WAVY.com

Former Boar’s Head sanitation manager recounts where Virginia plant went wrong

GREENSVILLE COUNTY, Va. (WRIC) — The Boar’s Head deli meat plant in Jarratt, Virginia, was shut down indefinitely earlier this month after being linked to a deadly listeria outbreak. Nexstar’s WRIC sat down with its former sanitation manager, Terrence Boyce, to find out where it all went wrong.

“One thing I did find out about Boar’s Head is they were just not open to new ideas,” Boyce said. “Just not open at all.”


Boyce, who was hired in January 2023, said he was told he was Jarratt’s first on-site manager for sanitation.

According to Boyce, practices at the plant were very outdated.

“Boar’s Head had these … veteran employees, I guess you could call them,” he explained. “They were not keeping up with the new guidelines and everything. They were kind of following it, but not every little detail that has come out recently.”

Boyce tried to implement several improved sanitation methods, including things like creating a buddy system for training cleaners and implementing the use of flashlights and scrub pads — which he said were nonexistent.

“As I tried to establish different ways of cleaning, there was a lot of pushback,” Boyce said. “Pushback on old methodology, things they used to do that nobody does anymore … If you push against management, I think you become a target.”

Boyce said he was terminated in August 2023 after repeated pushback led to “controversy.”

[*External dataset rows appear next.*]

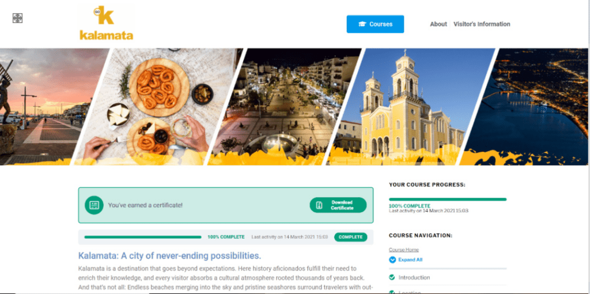Click the fullscreen expand arrows icon

[18, 18]
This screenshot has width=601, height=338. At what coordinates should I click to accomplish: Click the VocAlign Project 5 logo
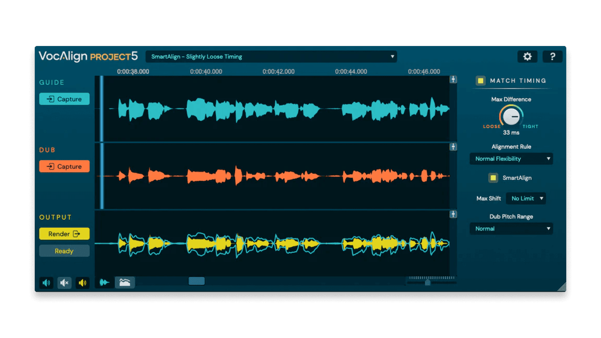coord(87,56)
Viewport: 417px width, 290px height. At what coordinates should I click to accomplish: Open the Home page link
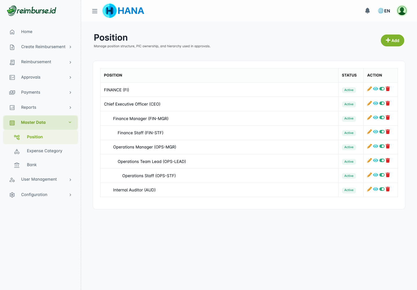(27, 32)
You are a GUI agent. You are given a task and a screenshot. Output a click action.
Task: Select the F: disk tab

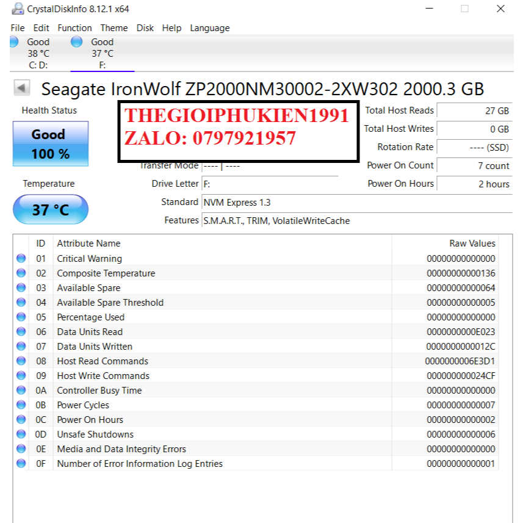pos(101,53)
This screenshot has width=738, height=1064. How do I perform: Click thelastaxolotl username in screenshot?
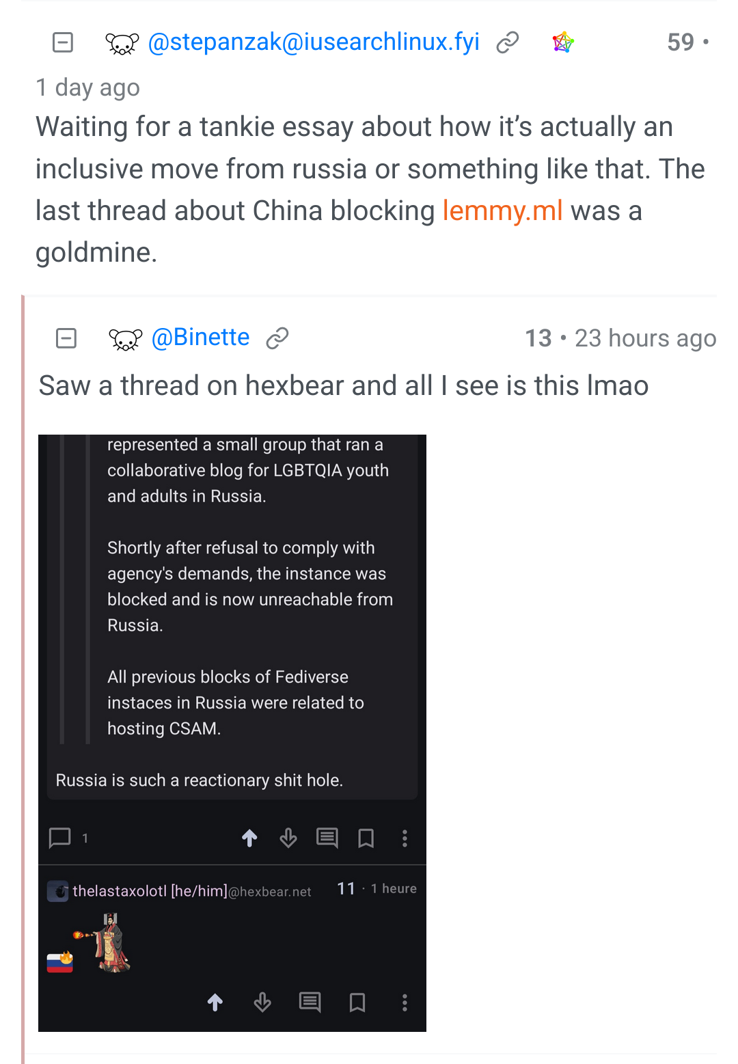click(150, 891)
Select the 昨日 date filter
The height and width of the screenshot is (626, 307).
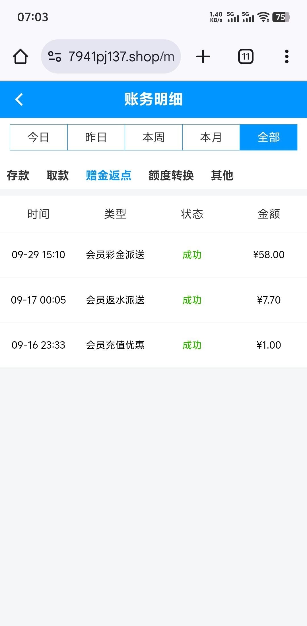point(96,137)
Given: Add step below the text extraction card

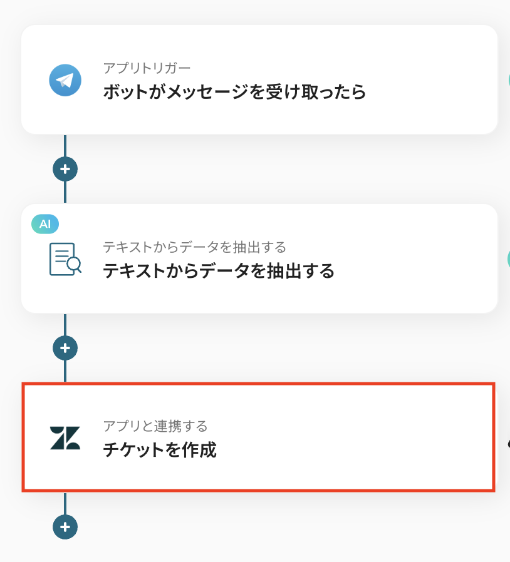Looking at the screenshot, I should [65, 347].
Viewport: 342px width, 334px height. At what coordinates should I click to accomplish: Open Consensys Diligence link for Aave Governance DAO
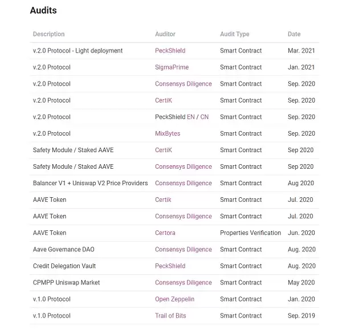183,249
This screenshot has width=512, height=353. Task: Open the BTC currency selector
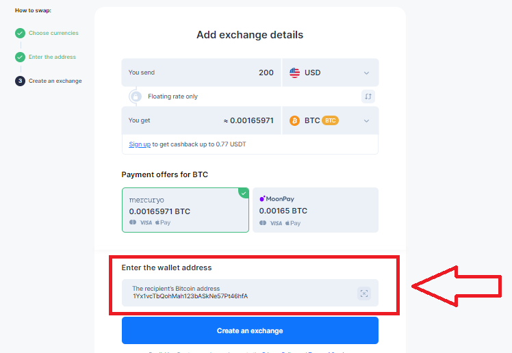click(330, 120)
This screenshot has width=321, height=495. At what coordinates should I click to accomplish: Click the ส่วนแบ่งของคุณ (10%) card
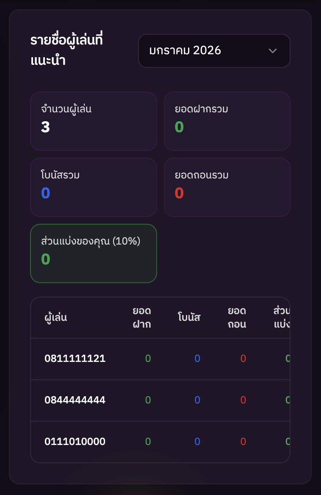(x=94, y=253)
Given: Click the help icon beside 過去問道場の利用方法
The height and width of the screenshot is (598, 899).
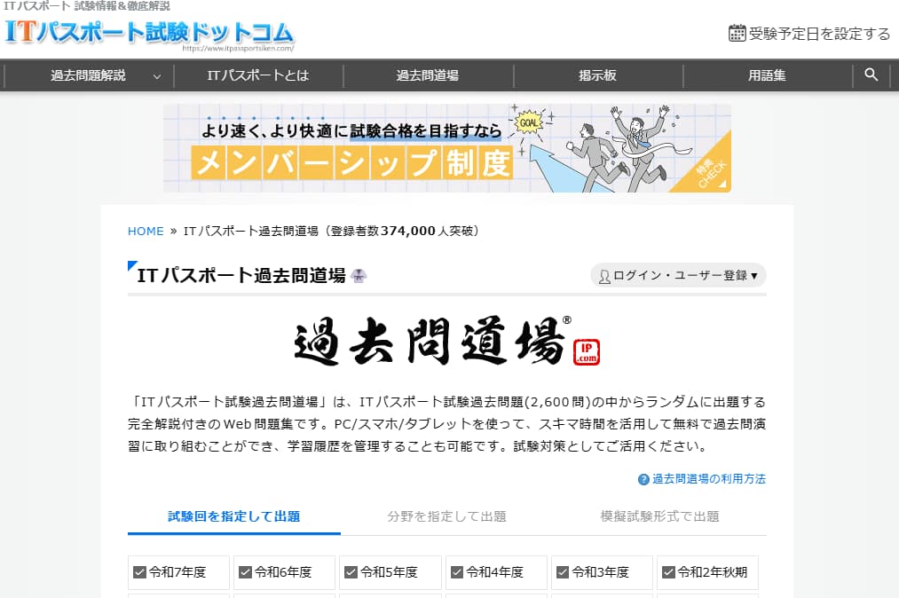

Boar’s Head did not respond when WRIC asked if it hired another sanitation manager afterward, but Boyce said he believes they did not, as he keeps in touch with former coworkers.

Boyce said he worked to update the plant’s sanitation standard operating procedure guidelines (SSOP), which he breaks into these five steps: dry pickup/precleaning, pre-rinse, scrub, post-rinse and sanitize.

He noticed flaws in how these reports were kept and shortcomings in how multiple steps were performed.

“Dry pickup was nonexistent — they didn’t allow enough time for cleaning,” Boyce said. “We say 95% of the debris should be removed in a good top-to-bottom pre-rinse. The chemical is supposed to be the nail in the coffin … It can’t clean properly if there is still debris left over. Your chemical can’t touch what’s under the debris.”

Boyce said that the water temperature for the pre-rinse was never hot enough — averaging around 130 degrees when it needs to be at least 180. He said that, if you can’t get the water hot enough, you need a contingency plan.

“Chemical concentration, time, temperature and manpower are the four components in sanitation,” Boyce said. “If you’re lacking on one, you need to increase another.”

He said this was not done. Reports from the USDA revealed troubling conditions, including bugs, mold, mildew, blood puddles on the floor and meat buildup on the walls.

The plant has not produced any product since the recall in July. The USDA reports there were a total of 69 violations between then and August 2023, when Boyce was fired.

“The USDA was bringing attention to it, but who was doing the fixing?” Boyce said. “We’re saying, ‘We sealed up this window to prevent this and this,’ but that was not being done. Who’s verifying that it’s done?”

Virginia is one of 10 states operating under a federal-state inspection agreement called the Talmadge-Aiken Cooperative Inspection Program. By law, state employees are responsible for conducting federal inspections.

A Virginia Department of Agriculture and Consumer Service inspector would have verified corrections for the Virginia Department of Health (VDH), which works with the USDA and the FSIS (Federal Safety Inspection Service) to keep state inspector’s records on their own behalf. 

WRIC is working to get the names of the inspectors who conducted each check. A federal investigation has been launched.

“It was too late,” Boyce said. “The sanitation system should’ve been updated years before.”